Regarding the depletion of underground water reservoirs in areas where land reclamation was in progress, Alam stated that his ministry had finalized legislation for the management of groundwater resources and sent it to the Council of Ministers, which would soon present it to the People’s Assembly for approval.

The minister said that the new legislation would prevent the use of groundwater to fill artificial lakes, limiting its use to crop irrigation. He added that tourist resorts that use the groundwater would be charged at drinking water prices, higher than the irrigation water prices they are currently charged.

According to Alam, the legislation would also impose taxes on wells dug on investment farms on reclaimed lands, with the goal of conserving water. He said that there are more than 38,000 illegal wells in Egypt, compared to only 20,000 licensed wells.

The minister added the government was currently conducting exploration work for additional underground reservoirs that could be used for irrigation purposes.  

A technical memorandum prepared by the Groundwater Research Institute, a department of the Ministry of Water Resources and Irrigation, said that the negative ramifications of intensive development and use of groundwater were beginning to become apparent. It called attention to the phenomenon of declining groundwater, noting that in some regions such as Wadi el-Faragh and Dina Farms, water use had completely outstripped the capacity of underground reservoirs.

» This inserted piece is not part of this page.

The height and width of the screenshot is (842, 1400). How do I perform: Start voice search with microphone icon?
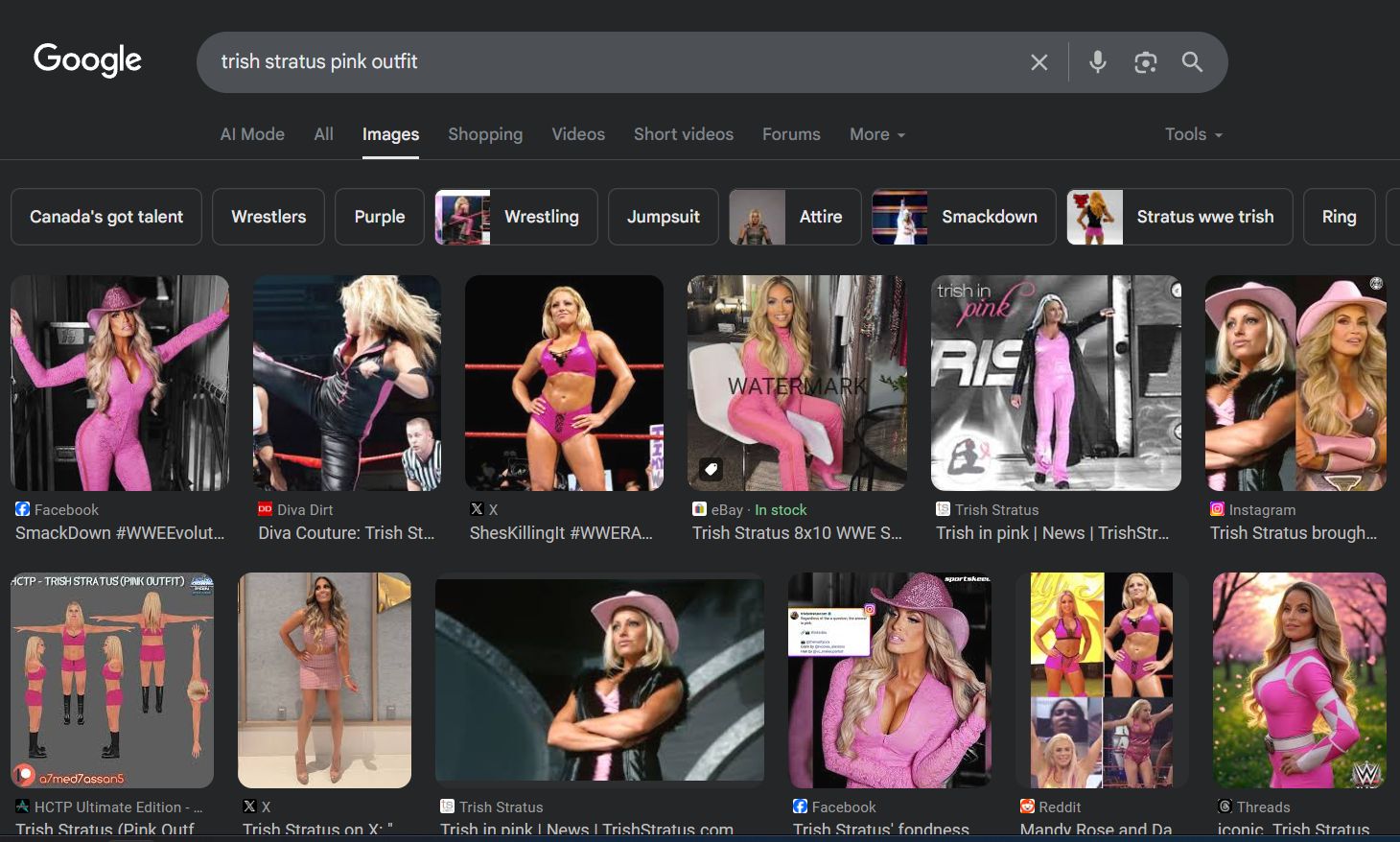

The memorandum stated that imprudent use of groundwater had also led to a decline in water quality, indicating that water salinity in some regions had exceeded 2000 parts per million. It said that the amount of groundwater taken from underground reservoirs in Egypt had increased to one billion cubic meters, compared to only 470 million cubic meters in 1990. According to the memorandum, approximately 250 new groundwater wells were being dug each year.

Translated from the Arabic Edition.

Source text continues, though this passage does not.